Back

Speaker "Aaron Williams" Details Back

 

Topic

Speed Meets Scale for Predictive Analytics: Running Billions of Data Points Through a Full Machine Learning Pipeline

Abstract

Use of the humble GPU has spiked over the past couple years as machine learning and data analytics workloads have been optimized to take advantage of the GPU’s parallelism and memory bandwidth. Even though these operations (the steps of the Machine Learning Pipeline) could all be run on the same GPUs, they were typically isolated, and much slower than they needed to be, because data was serialized and deserialized between the steps over PCIe. That inefficiency was recently addressed by the formation of the GPU Open Analytics Initiative (GOAI http://gpuopenanalytics.com/), an industry standard founded by MapD, H2O.ai and Anaconda. This group created the GPU data frame (GDF), based on Apache Arrow, for passing data between processes and keeping it all in the GPU. In this talk we will explain how the GDF technology works, show how it is enabling a diverse set of GPU workloads, and demonstrate how to use Python in a Jupyter Notebook to take advantage of it.

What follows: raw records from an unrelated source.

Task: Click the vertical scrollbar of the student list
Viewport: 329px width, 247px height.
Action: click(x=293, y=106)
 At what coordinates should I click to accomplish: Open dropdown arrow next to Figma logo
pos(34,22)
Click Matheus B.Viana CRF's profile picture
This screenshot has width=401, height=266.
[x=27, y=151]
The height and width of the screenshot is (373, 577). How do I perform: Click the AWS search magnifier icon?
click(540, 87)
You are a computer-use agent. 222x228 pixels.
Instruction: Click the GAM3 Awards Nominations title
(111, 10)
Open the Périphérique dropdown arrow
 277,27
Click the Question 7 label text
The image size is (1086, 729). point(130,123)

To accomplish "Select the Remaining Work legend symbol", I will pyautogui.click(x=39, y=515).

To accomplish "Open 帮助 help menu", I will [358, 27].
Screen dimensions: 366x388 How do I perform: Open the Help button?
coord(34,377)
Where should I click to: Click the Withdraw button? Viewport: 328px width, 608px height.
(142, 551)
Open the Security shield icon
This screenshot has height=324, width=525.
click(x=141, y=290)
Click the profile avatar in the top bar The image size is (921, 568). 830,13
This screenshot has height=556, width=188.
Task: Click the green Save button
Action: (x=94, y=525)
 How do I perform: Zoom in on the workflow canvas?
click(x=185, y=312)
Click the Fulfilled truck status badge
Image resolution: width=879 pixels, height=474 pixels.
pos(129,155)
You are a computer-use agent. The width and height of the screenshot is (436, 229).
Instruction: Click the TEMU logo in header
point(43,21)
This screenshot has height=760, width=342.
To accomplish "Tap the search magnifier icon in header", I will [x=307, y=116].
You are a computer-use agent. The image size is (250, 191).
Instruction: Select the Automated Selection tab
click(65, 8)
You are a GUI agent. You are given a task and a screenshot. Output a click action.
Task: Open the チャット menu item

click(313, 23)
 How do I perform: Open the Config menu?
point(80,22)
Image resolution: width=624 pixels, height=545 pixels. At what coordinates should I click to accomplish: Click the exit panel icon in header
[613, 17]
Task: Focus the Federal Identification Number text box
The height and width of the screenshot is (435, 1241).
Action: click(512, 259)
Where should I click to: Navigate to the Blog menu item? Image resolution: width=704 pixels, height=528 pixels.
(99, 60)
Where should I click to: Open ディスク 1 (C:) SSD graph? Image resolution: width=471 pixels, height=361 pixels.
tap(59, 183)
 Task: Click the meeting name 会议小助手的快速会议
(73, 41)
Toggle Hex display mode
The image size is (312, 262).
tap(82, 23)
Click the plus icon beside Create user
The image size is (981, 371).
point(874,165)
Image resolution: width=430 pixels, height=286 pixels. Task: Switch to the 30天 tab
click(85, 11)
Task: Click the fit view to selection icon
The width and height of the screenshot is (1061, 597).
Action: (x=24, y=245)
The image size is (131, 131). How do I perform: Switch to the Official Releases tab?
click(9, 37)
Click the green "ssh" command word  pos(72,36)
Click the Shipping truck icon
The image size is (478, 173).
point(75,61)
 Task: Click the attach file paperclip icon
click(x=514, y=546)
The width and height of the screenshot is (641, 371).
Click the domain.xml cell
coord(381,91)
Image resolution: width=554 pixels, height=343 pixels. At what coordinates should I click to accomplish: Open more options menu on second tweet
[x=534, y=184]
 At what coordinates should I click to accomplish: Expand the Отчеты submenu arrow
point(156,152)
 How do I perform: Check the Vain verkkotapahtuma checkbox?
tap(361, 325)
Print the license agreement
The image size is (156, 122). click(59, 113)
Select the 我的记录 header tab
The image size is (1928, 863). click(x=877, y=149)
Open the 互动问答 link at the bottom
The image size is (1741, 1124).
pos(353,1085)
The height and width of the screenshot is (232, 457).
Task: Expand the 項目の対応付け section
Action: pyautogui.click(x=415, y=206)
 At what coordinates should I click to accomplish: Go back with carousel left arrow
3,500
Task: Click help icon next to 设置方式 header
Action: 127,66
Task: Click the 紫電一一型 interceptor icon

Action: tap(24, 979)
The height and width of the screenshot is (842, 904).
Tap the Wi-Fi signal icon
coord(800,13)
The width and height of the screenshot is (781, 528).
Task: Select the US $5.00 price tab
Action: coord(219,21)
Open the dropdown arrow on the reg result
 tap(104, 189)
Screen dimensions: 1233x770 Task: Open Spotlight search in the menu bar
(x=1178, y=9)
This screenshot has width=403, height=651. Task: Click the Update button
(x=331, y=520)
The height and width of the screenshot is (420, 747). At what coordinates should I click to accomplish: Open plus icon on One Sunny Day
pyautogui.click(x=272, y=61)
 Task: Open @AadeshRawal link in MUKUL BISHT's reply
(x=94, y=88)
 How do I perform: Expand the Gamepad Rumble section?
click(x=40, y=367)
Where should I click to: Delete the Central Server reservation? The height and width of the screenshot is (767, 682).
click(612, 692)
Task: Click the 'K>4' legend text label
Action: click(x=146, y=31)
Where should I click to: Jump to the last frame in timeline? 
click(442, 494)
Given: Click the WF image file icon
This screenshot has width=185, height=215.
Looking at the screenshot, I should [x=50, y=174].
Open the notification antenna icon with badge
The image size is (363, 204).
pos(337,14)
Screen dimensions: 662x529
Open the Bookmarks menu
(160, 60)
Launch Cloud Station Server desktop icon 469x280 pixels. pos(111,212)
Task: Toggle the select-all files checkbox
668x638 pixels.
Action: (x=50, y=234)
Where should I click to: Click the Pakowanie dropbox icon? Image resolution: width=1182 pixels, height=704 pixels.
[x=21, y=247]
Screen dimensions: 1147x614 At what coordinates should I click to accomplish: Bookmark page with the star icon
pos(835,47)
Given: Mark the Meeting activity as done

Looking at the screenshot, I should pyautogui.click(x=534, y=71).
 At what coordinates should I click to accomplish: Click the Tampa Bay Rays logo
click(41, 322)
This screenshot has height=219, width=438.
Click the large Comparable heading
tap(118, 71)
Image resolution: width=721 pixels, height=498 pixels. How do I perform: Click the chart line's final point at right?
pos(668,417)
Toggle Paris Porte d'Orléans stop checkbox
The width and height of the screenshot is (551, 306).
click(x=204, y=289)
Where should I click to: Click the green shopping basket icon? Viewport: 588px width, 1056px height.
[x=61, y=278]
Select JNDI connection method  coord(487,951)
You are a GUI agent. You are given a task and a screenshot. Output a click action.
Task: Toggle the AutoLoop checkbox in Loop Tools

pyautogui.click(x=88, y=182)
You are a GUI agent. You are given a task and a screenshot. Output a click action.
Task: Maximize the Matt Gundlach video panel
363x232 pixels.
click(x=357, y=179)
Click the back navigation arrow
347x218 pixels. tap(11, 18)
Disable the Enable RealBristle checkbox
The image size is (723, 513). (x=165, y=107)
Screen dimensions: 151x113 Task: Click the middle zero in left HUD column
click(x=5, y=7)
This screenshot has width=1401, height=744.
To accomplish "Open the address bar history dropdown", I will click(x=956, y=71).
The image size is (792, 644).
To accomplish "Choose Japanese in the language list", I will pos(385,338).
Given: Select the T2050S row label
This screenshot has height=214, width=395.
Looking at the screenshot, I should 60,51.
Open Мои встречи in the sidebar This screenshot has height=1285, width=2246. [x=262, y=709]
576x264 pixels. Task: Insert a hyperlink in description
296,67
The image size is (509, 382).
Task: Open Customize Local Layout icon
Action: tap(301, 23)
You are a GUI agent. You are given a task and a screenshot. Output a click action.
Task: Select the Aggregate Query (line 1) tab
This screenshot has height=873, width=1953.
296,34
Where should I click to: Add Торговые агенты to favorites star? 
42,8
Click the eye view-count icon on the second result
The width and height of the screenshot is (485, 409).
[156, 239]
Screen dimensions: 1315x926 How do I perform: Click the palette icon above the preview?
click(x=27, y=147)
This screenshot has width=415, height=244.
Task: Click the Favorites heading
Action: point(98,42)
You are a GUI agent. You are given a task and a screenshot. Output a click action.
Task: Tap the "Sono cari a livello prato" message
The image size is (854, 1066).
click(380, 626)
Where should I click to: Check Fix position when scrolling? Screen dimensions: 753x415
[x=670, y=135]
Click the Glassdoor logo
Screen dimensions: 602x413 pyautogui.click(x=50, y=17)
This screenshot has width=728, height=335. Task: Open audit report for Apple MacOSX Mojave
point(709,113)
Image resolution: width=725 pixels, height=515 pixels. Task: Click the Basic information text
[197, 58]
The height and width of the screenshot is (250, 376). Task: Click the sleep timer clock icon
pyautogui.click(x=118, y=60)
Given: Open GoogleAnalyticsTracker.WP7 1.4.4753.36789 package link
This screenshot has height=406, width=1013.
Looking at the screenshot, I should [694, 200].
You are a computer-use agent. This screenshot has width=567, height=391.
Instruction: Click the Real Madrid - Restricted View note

We’ll demonstrate on a very large dataset how to manage a full Machine Learning Pipeline with minimal data exchange overhead between MapD’s SQL engine and H2O’s generalized linear model library (GLM).

Profile

Aaron is responsible for MapD’s developer, user and open source communities. He comes to MapD with more than two decades of previous success building ecosystems around some of software’s most familiar platforms. Most recently he ran the global community for Mesosphere, including leading the launch and growth of DC/OS as an open source project. Prior to that he led the Java Community Process at Sun Microsystems, and ecosystem programs at SAP. Aaron has also served as the founding CEO of two startups in the entertainment space. Aaron has an MS in Computer Science and BS in Computer Engineering from Case Western Reserve University.